INTERNATIONAL. More bad news hit the eurozone on Thursday as EU data predicted recession throughout 2012, with a 0.3%contraction compared to 0.5% growth and a likely downturn in the previous November forecast.
"The unexpected stalling of the recovery in late 2011 is set to extend into the first two quarters of 2012," the European Commission said on Thursday.
But it stressed that it still saw a "mild recession with signs of stabilisation."
Announcing the numbers, European Union Economy Commissioner Olli Rehn put the figures into context by comparing the eurozone prospects to overall global growth which he expected to be 4.3% this year.
Unusually, the EU executive fed in data from all 27 EU states -- not just the seven biggest -- in a bid to make its forecasts more robust.
The 0.8% downward revision in the space of just over three months underlines the importance of forecasting for the likes of Greece, where wide variations were presented to finance ministers this week as they took decisions on debt sustainability in that country.
The European Commission said "modest growth is predicted to return in the second half of the year," with inflation revised "slightly upwards" to 2.1% across the 17-state euro currency area, mainly due to energy costs and "increases in indirect taxes."
A fifth year of recession in Greece is now expected in Brussels to result in a 4.4% contraction of gross domestic product in 2012.
As the Greek government pursues a 107-billion-euro (US$142 billion) write-down of private debt and a fresh 130-billion-plus bailout from international backers, the figure was however better than the 5.5% slide forecast in December by Prime Minister Lucas Papademos.
However, Italy, which carries the eurozone's biggest debt burden of about 1.3 trillion euros, faces a recession that will cut output by 1.3% in 2012.
The last official forecast from the government in Rome was for a 0.4% fall, although the Bank of Italy last month tipped between 1.2% and 1.5%, while the IMF predicted an even worse result, a 2.2% drop.
There will be a 1.0% recession in Spain, according to the data, but Germany's economy would grow 0.6% and that of France 0.4%.
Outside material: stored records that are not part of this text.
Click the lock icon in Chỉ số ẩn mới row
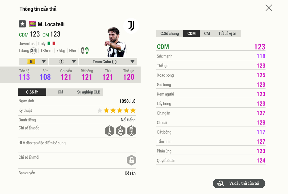The height and width of the screenshot is (194, 288). point(131,160)
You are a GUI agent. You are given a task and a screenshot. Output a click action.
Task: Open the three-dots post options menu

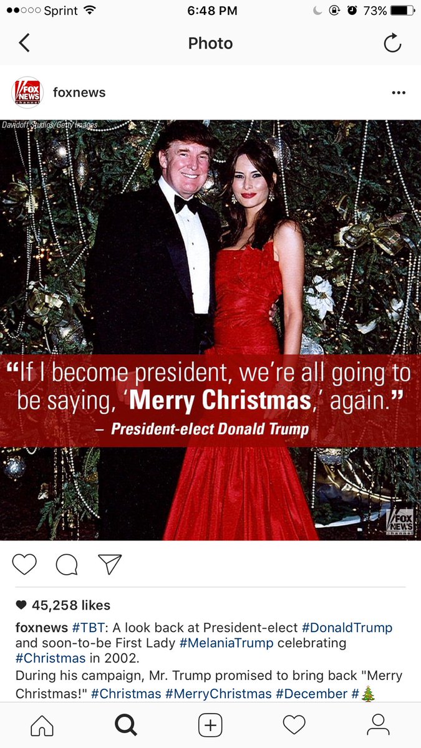399,93
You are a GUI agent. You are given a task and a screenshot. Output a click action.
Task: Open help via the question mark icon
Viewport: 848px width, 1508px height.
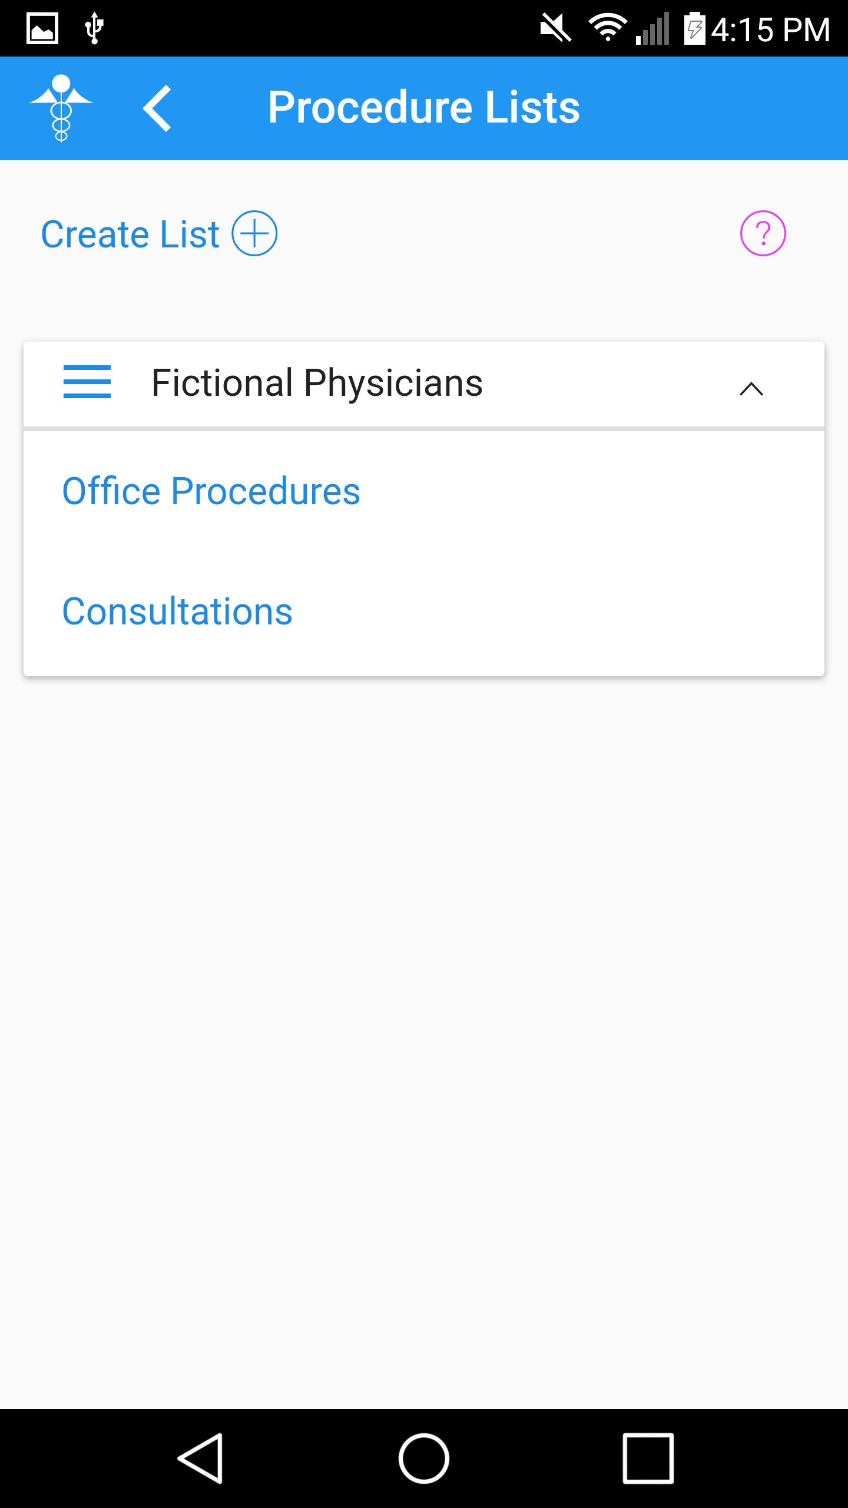click(763, 233)
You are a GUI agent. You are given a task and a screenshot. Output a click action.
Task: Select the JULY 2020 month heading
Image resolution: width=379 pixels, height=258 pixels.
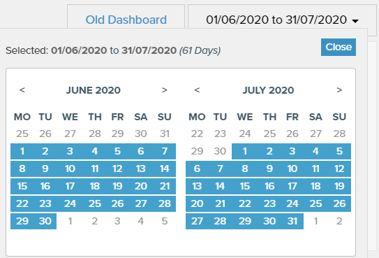[x=268, y=90]
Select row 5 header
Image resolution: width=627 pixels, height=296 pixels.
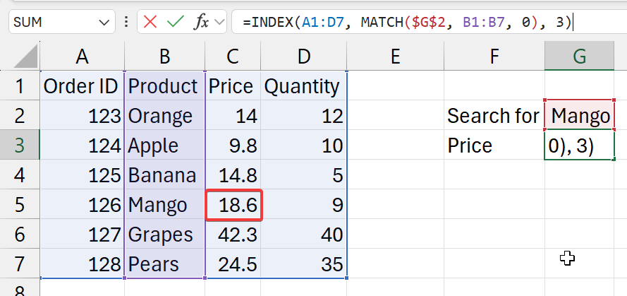click(19, 205)
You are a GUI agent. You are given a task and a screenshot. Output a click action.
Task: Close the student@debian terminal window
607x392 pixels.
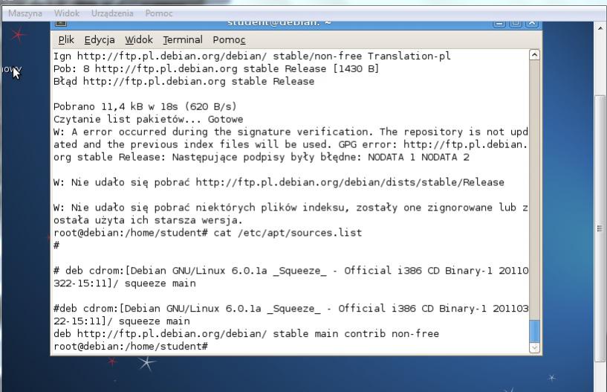tap(531, 23)
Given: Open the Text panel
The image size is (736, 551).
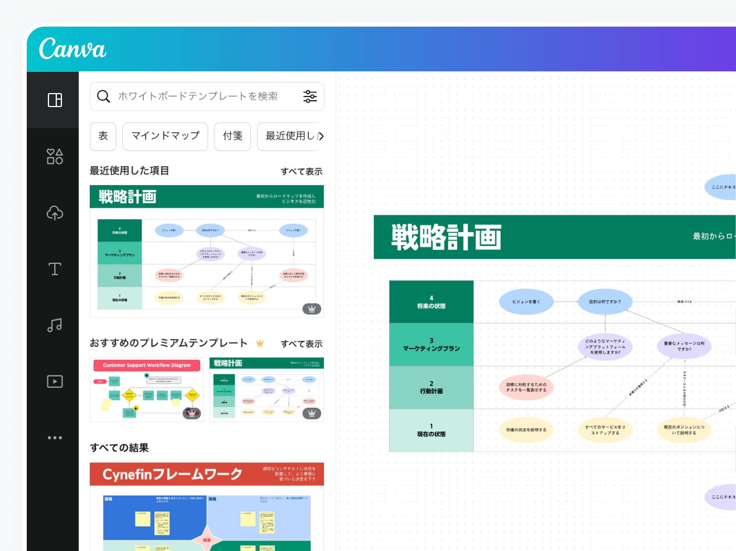Looking at the screenshot, I should click(x=54, y=269).
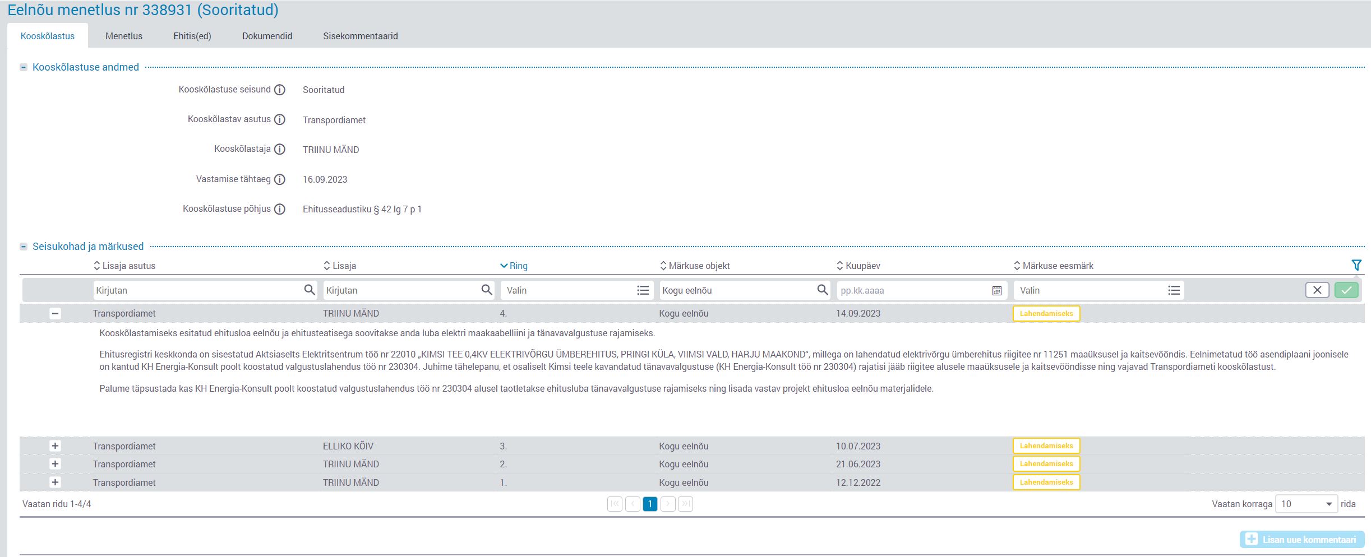Apply filters with green checkmark button
Image resolution: width=1371 pixels, height=557 pixels.
(1346, 290)
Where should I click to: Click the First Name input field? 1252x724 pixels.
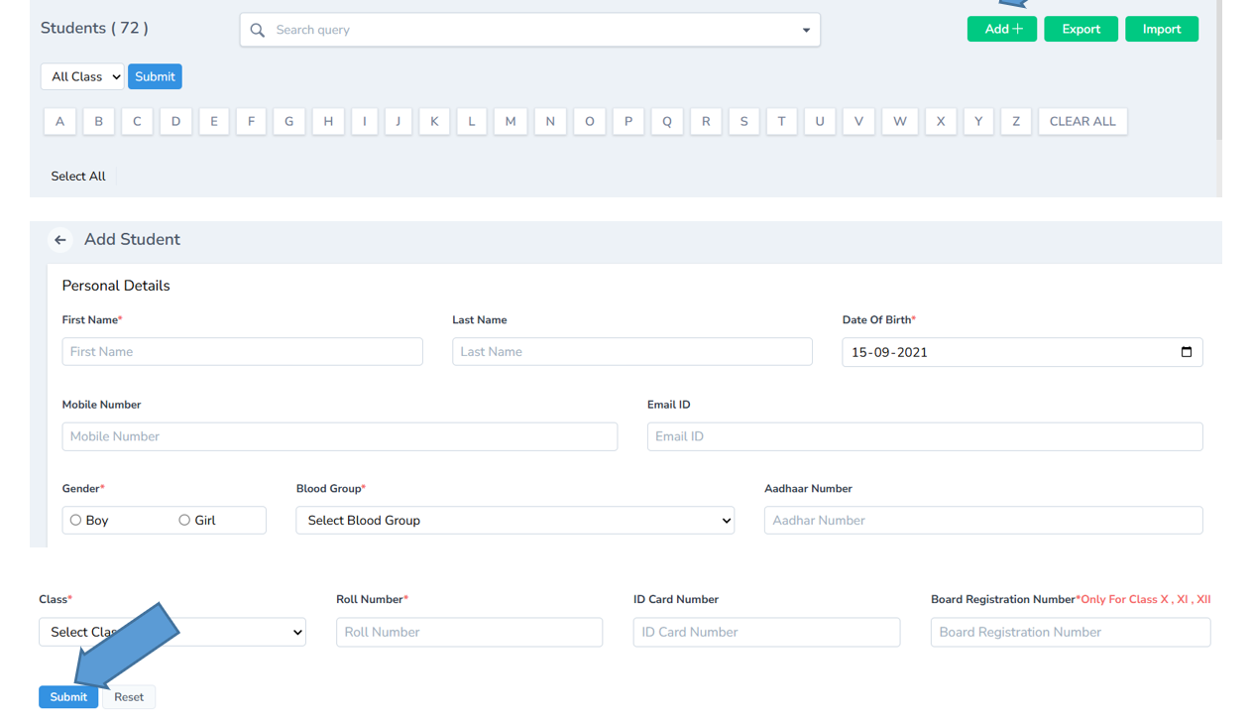click(242, 351)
Outside the eurozone, Poland maintains its position as a powerhouse economy, with 2.5% growth now predicted -- dimmed compared to stellar performance prior to the debt crisis, but still way out in front.
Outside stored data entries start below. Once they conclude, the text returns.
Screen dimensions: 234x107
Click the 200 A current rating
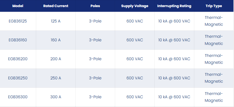pos(56,59)
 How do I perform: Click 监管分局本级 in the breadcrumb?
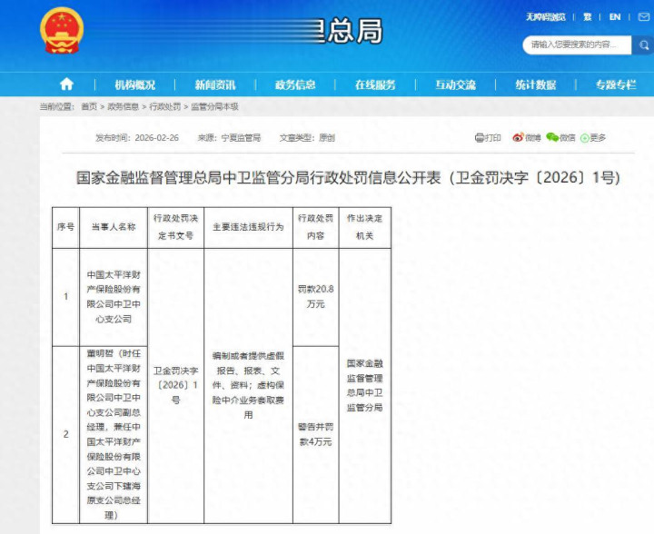[215, 107]
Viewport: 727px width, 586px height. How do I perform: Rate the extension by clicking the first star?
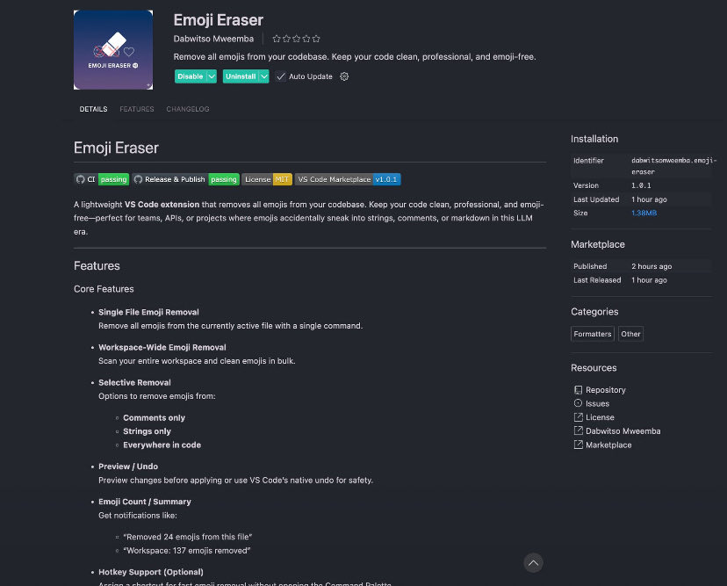pos(277,39)
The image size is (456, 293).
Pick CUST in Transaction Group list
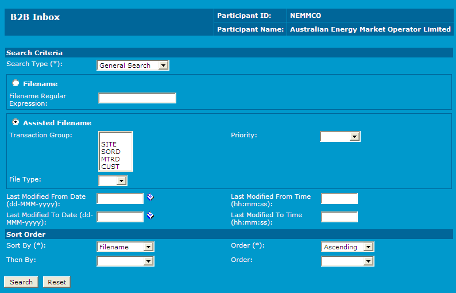[110, 167]
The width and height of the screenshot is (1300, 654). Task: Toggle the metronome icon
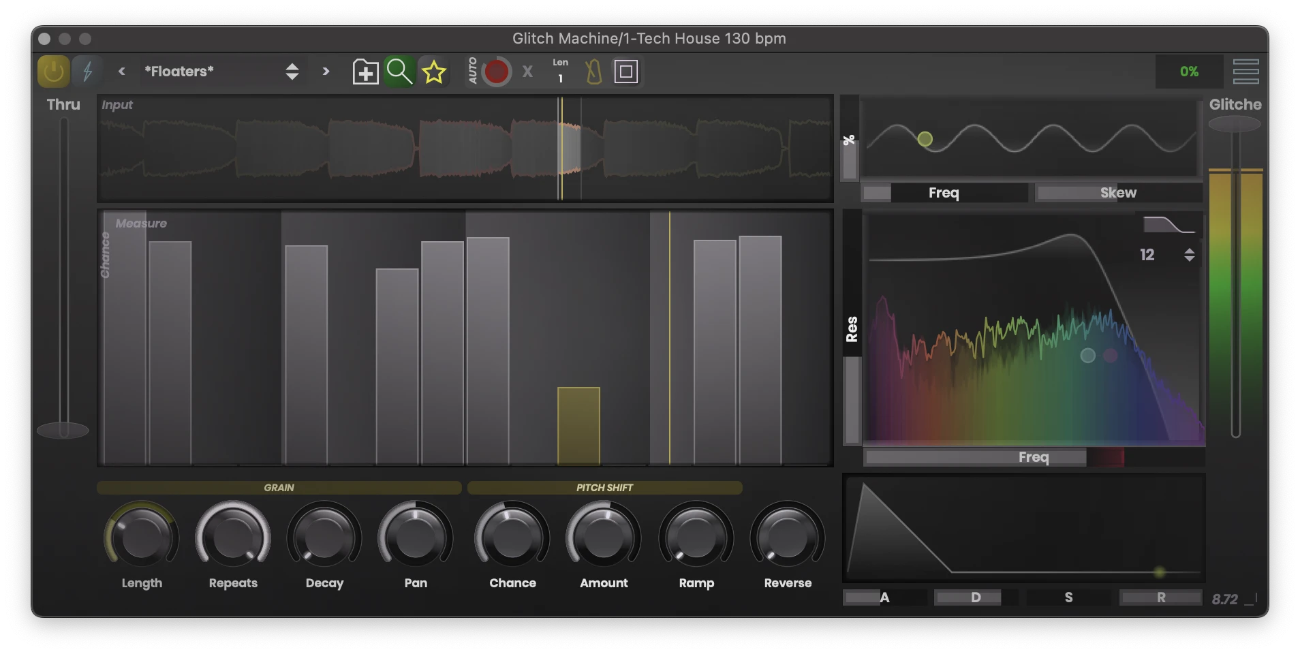(x=593, y=72)
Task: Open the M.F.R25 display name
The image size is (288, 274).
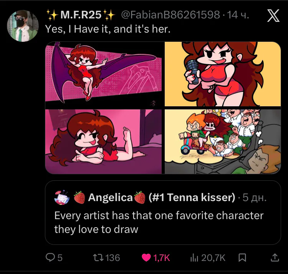Action: 81,15
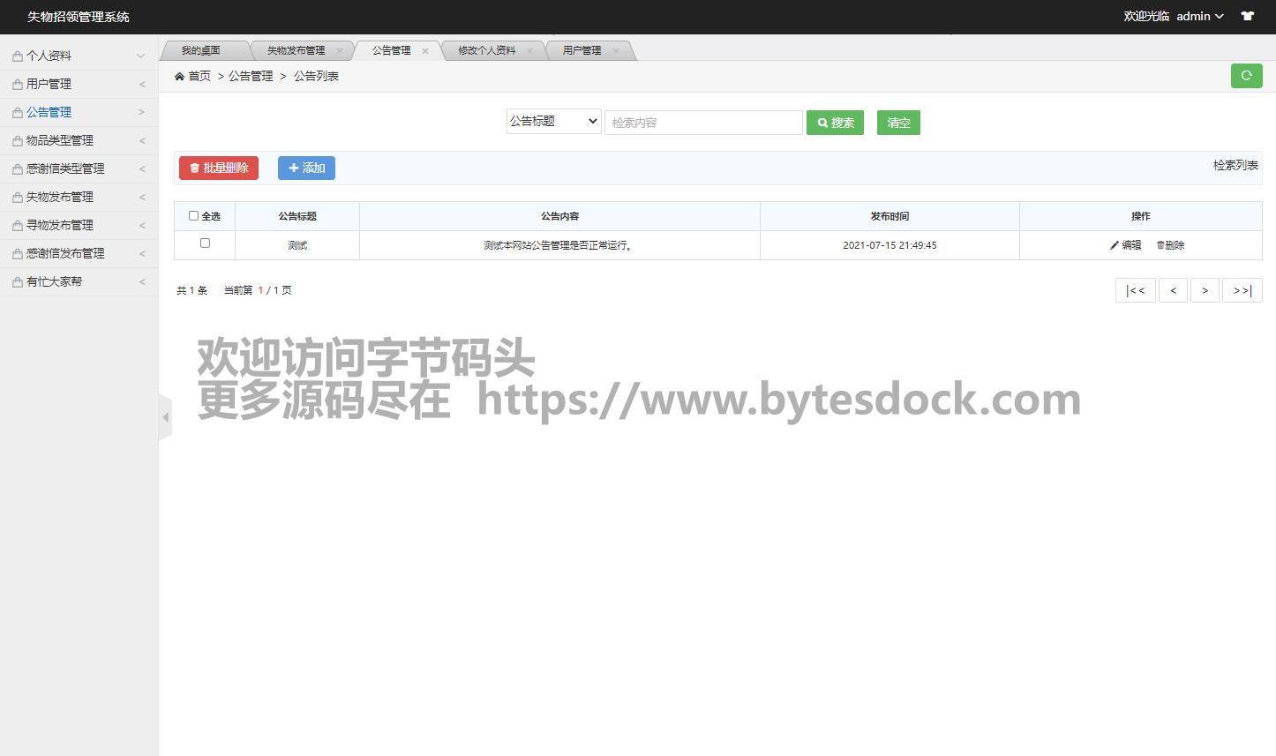Click the red 批量删除 button

[x=219, y=168]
"One essential reason is Poland has been benefiting from the engine of the German economy, it has had a positive spillover," Rehn said, although he also credited a large influx of EU funding with influencing Poland's progress.
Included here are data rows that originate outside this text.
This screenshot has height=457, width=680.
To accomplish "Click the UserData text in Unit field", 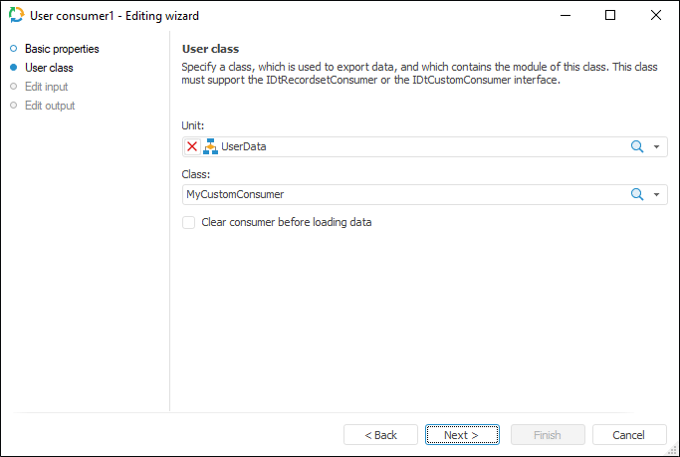I will tap(244, 146).
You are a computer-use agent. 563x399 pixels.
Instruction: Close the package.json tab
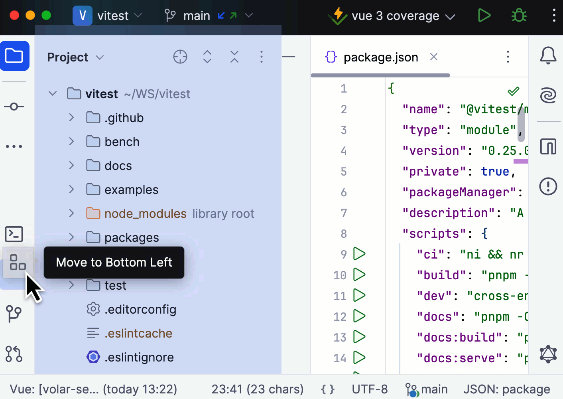click(434, 57)
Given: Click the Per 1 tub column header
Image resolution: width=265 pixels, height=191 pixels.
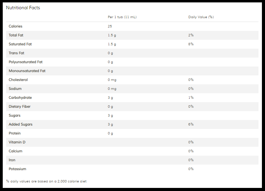Looking at the screenshot, I should tap(122, 17).
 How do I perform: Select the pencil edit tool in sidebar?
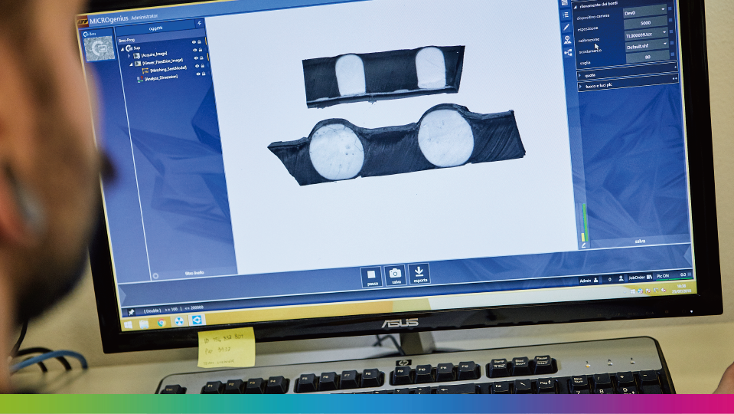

The economy across the United Kingdom, which has its own lopsided patterns too, is tipped to grow by 0.6 percent.
"Although growth has stalled, we are seeing signs of stabilisation in the European economy," Rehn said highlighting "easing" stress in financial markets.
The Commission cited a "less supportive" global economy "weighing on net exports" as well as low business and consumer confidence in Europe, although the forecast maintained that "a credit crunch has been avoided."
In a clear sign of structural divergences, the Commission noted that "Greece, Portugal and Spain account for 95 percent of the rise in unemployment in the EU since late 2010."